Krone Coil Liner, buca più piccola per risparmiare sulla tara

1 dicembre 2016

Un’evoluzione di gamma riduce il peso del semirimorchio portacoil senza però penalizzarne la robustezza, in attesa del rivoluzionario Profiliner atteso per il 2017

Buca coil più corta – con coperchio rinforzato – per risparmiare sulla tara e sui costi di gestione. È la principale novità della versione del Coil Liner centinato alla francese che Krone ha allestito su richiesta di un cliente di Real Trailer, importatrice per l’Italia della casa tedesca. Si tratta in sostanza di un’evoluzione della gamma Coil che ha portato a un semi più leggero, ma che mantiene elevata la robustezza tipica della linea.

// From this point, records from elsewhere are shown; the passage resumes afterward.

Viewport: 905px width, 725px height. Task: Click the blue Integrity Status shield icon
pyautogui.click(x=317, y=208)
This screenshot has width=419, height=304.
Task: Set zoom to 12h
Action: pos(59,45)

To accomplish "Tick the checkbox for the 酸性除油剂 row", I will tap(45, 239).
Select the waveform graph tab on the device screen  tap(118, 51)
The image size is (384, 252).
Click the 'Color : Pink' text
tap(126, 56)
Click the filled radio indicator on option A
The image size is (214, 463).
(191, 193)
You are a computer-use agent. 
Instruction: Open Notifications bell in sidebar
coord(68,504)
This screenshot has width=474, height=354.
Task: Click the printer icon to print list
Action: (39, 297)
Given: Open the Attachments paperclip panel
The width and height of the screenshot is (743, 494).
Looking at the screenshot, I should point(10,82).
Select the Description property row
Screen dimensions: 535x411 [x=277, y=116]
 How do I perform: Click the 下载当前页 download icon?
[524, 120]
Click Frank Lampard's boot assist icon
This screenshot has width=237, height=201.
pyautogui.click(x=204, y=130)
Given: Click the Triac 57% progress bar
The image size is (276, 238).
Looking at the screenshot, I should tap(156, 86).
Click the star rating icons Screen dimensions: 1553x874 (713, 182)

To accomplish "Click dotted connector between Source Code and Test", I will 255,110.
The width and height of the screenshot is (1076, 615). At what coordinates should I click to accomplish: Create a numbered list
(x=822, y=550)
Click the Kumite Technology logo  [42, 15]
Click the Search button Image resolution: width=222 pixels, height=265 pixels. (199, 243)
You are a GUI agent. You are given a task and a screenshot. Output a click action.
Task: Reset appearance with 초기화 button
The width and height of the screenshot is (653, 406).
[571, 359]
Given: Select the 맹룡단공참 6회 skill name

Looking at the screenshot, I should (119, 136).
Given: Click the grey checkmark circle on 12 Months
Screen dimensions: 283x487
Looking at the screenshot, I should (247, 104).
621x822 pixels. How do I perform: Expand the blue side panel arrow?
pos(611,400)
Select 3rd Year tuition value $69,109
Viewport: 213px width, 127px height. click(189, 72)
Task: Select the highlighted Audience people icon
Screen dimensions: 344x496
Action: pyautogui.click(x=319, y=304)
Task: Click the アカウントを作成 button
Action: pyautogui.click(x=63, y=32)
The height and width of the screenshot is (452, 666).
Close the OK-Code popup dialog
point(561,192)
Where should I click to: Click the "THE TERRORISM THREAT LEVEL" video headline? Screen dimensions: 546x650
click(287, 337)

La tara del veicolo è di 7.420 kg, compreso il portabancale centrale da 20 pallet, inferiore di 150 kg rispetto al modello standard. L’altezza ralla è di 1.200 mm, con il collo anteriore di 152 mm. La buca coil possiede angolazioni modificate per avvicinare maggiormente i coil più piccoli e misure più ridotte, da 8840 a 8592 mm di lunghezza, incluse 8 paia di tasche per piantane, che sono state viceversa aumentate come numero complessivo. La buca di circa 25 cm più corta significa risparmio di peso e minori costi, a parità di funzionalità di utilizzo. Il coperchio della buca coil è stato rinforzato, mentre la guainatura è brevettata Krone per non graffiare i coil preverniciati.

Il semirimorchio possiede molte altre interessanti particolarità, tra cui cerchi in lega Alcoa Dura Bright; tre assali BPW da9.000 kg, con il 1° asse sollevabile e il 3° sterzante; la gommatura Michelin X Line Energy T 385/65 R 22,5 (ma disponibile anche nella misura 385/55 R 22,5). Diverse le parti in alluminio, tra cui la testata e le porte posteriori. Presenti anche i ganci nave IMO e 10 paia di anelli fermacarico, incassati a pianale. I teli laterali vengono chiusi infine mediante cricchetti con cinghia. Il prezzo è sui 38 mila euro.

Nel frattempo per il 2017 è annunciato l’arrivo del nuovo Profiliner, probabilmente a maggio durante il Transport Logistic di Monaco.